In contrast, the Security Rule covers only protected health information in electronic form (ePHI), including ePHI created, received, maintained, or transmitted electronically.

The Security Rule sets the standards for ePHI transmitted over the Internet and stored on a computer, but it does not cover PHI stored on paper or provided orally.

The HIPAA Privacy Rule

The Privacy Rule requires appropriate safeguards to protect the privacy of protected health information and sets limits and conditions on the uses and disclosures that may be made of such information without an individual’s authorization.

  • 45 CFR §164.504 Uses and disclosures: Organizational requirements.
  • 45 CFR §164.506 Uses and disclosures to carry out treatment, payment, or health care operations.
  • 45 CFR §164.508 Uses and disclosures for which authorization is required.
  • 45 CFR §164.509 Uses and disclosures for which an attestation is required.
  • 45 CFR §164.510 Uses and disclosures requiring an opportunity for the individual to agree or to object.
  • 45 CFR §164.512 Uses and disclosures for which an authorization or opportunity to agree or object is not required.
  • 45 CFR §164.514 Other requirements relating to using and disclosing protected health information.

The Rule also gives individuals rights over their protected health information, including rights to examine and obtain a copy of their health records, to direct a covered entity to transmit to a third party an electronic copy of their protected health information in an electronic health record, and to request corrections.

  • 45 CFR §164.520 Notice of privacy practices for protected health information.
  • 45 CFR §164.522 Rights to request privacy protection for protected health information.
  • 45 CFR §164.524 Access of individuals to protected health information.

They must reasonably safeguard PHI from any intentional or unintentional use or disclosure that violates the Privacy Rule standards, implementation specifications, or other requirements.

A covered entity must also reasonably safeguard to limit incidental uses or disclosures of PHI made under an otherwise permitted or required use or disclosure.

The HIPAA Security Rule

The Security Rule establishes national standards to protect individuals’ electronic personal health information created, received, used, or maintained by a covered entity.

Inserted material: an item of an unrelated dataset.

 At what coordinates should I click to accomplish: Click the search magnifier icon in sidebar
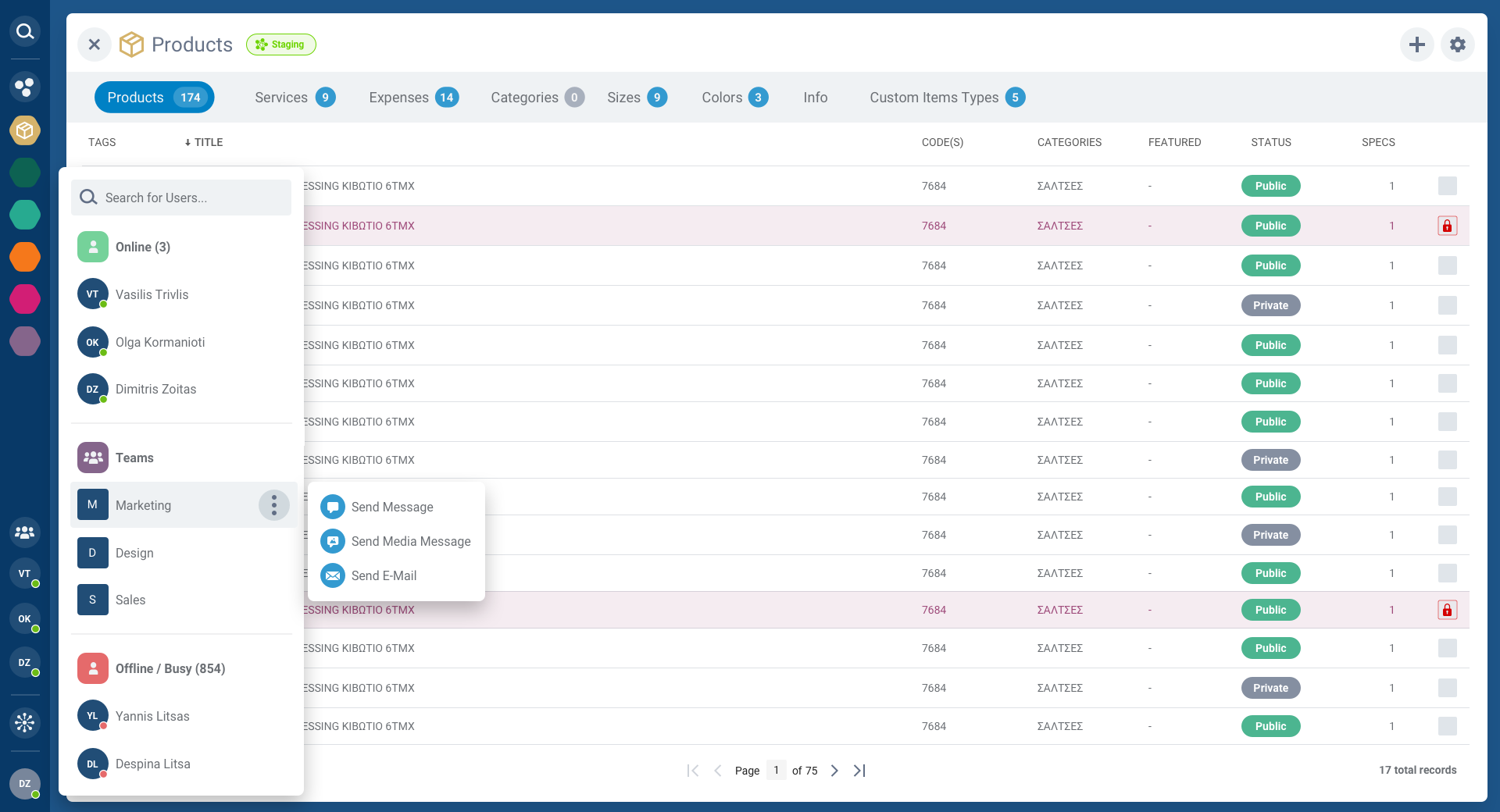click(25, 31)
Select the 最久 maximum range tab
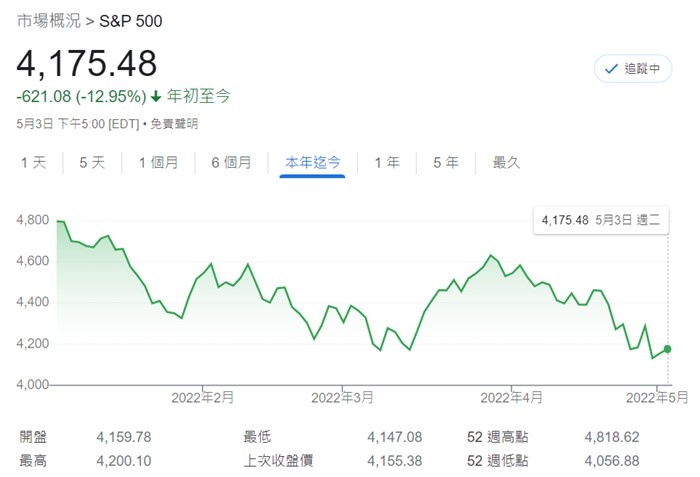Image resolution: width=700 pixels, height=477 pixels. 506,163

The Security Rule requires covered entities to reasonably implement appropriate Administrative, Physical, and Technical safeguards to ensure the confidentiality, integrity, and security of electronically protected health information.

The Security Rule provides details and security requirements that are far more comprehensive than the Privacy Rule. As covered entities begin privacy compliance planning initiatives, they should consider assessing the initiatives implemented for security compliance. Covered entities that have implemented the Security Rule requirements have already taken some measures necessary to comply with the Privacy Rule.

Enforcement

The Federal requirements preempt state laws contrary to the Privacy and Security Rule unless a specific exception applies.

The Office for Civil Rights (OCR) within the Health and Human Services (HHS) enforces the Privacy Rule. At the same time, the Centers for Medicare & Medicaid Services (CMS) oversees and enforces all other Administrative Simplification requirements, including the Security Rule.